Pecando ainda pela falta de humor – as poucas tentativas com Agenor são constrangedoras – e por desperdiçar o tema repleto de possibilidades, Fúria de Titãs 2 é um desastre em praticamente todos os sentidos. A última cena, para desespero da plateia, ainda sugere uma passagem de bastão (ou de espada) para mais uma continuação. Que os deuses do Olimpo nos poupem disso.

Comentários (5)

Bruno Cavalcanti | terça-feira, 10 de Abril de 2012 - 10:34

huahsuahsuhaushaus ,muito boa crítica, e lamentável o fato deste ser inferior, ainda acho o primeiro um filme divertido, inegavelmente ruim, mas divertido. Achei que esse segundo seria melhor, mas se até na ação ele parece ser fraco, então nem vou mais esperar nada, mas também, o que diabos esperar de Jonathan Liebesman?

Vinícius Aranha | sábado, 14 de Abril de 2012 - 17:56

Curti o primeiro, apesar de tudo. Já esse parece ser uma bosta mesmo.

Victor Hugo Paiva Coelho | domingo, 15 de Abril de 2012 - 11:19

O título do filme ta "Warth of titans".

Adoro ver essas críticas que esculacham! Ainda mais de um filme que é bem ruim!

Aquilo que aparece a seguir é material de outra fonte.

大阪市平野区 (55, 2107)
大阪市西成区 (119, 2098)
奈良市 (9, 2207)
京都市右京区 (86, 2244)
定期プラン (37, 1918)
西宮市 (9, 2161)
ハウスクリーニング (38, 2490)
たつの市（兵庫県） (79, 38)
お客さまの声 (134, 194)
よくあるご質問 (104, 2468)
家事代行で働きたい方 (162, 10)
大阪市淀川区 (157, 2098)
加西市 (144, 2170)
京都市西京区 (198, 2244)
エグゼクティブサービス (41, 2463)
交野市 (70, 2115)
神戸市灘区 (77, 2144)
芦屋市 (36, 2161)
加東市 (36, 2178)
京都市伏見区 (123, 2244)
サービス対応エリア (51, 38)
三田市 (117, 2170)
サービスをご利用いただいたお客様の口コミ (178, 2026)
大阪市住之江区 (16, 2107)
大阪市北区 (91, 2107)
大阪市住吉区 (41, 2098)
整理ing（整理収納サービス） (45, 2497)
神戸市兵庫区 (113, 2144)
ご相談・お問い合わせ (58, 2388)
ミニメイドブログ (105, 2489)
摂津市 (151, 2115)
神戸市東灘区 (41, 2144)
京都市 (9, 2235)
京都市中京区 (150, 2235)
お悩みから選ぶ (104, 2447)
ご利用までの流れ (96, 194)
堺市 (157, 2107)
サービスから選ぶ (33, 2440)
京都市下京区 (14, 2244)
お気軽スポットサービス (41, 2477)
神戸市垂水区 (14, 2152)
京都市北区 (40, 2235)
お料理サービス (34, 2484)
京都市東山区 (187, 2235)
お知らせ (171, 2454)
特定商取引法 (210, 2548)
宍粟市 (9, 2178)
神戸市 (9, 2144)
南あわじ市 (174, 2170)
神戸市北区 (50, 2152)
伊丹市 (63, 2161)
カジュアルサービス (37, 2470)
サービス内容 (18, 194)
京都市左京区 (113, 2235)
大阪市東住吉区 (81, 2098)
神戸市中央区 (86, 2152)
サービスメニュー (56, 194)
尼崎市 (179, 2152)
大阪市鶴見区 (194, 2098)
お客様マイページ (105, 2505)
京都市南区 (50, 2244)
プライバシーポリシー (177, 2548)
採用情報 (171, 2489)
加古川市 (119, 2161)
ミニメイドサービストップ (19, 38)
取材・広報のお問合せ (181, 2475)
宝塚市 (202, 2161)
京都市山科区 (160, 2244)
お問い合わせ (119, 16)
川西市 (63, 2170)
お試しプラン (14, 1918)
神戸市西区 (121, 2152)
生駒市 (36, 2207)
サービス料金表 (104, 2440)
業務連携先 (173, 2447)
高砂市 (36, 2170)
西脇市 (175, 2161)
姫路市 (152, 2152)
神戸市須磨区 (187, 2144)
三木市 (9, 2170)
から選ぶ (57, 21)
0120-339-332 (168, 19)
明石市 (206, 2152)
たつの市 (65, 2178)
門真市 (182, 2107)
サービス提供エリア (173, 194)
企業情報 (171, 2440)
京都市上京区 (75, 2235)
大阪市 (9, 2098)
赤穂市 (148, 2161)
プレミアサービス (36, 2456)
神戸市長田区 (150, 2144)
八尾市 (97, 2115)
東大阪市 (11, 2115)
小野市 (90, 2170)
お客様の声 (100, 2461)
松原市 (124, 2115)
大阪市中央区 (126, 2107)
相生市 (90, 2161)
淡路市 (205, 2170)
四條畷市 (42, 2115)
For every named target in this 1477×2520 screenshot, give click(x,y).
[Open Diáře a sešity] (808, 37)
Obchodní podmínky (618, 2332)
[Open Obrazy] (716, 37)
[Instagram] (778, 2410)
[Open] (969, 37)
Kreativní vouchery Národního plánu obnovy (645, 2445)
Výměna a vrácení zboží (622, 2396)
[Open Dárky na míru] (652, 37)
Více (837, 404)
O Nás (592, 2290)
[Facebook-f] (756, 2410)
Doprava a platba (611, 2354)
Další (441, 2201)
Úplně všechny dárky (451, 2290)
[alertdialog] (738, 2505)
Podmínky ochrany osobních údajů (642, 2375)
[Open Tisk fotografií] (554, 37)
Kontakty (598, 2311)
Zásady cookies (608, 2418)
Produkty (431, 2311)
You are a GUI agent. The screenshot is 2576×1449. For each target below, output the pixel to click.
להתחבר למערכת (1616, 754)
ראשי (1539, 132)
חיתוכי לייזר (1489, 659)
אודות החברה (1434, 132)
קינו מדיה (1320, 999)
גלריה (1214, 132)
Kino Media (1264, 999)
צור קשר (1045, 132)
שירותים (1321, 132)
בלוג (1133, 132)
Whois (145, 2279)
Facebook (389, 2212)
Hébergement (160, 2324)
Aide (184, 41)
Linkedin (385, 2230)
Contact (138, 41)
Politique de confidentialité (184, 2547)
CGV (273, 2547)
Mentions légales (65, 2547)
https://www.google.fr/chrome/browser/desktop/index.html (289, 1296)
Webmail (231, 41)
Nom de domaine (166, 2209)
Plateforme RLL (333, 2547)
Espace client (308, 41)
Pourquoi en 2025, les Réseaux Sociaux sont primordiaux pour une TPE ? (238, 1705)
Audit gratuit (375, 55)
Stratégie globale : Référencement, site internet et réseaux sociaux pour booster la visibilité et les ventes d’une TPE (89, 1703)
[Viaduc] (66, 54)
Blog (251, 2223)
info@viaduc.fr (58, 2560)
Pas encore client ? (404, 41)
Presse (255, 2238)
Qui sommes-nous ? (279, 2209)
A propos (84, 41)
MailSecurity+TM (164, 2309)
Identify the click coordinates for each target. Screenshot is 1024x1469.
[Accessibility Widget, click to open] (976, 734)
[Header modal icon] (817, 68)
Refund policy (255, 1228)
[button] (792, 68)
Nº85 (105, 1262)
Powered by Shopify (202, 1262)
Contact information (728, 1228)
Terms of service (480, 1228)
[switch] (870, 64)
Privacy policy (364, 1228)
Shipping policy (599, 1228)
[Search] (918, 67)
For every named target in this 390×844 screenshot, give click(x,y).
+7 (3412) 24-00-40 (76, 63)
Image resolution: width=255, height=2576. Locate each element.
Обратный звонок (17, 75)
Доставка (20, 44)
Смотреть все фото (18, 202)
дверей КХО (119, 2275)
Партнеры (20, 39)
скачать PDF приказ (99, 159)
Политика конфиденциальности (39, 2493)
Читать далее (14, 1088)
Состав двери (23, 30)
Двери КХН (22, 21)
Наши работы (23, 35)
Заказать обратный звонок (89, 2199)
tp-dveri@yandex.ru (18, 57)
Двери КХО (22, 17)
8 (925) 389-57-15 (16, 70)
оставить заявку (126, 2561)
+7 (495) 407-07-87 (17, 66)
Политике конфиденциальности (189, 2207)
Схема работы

Cristian Oliveira Bruno | terça-feira, 26 de Novembro de 2013 - 16:05

Os dois sofrem do mesmo problerma: Falta de desenvolvimento da história que, em apenas 90 minutos é algo quase impossível no gênero. Em um momento tudo está calmo e, em um segundo, Zeus surge e começa a chover monstros do céu. A falta de cérebro de Liebesman impressiona....o primeiro tinha uma leve (bem leve mesmo) dose de diversão e esse segundo, nem perto disso passa.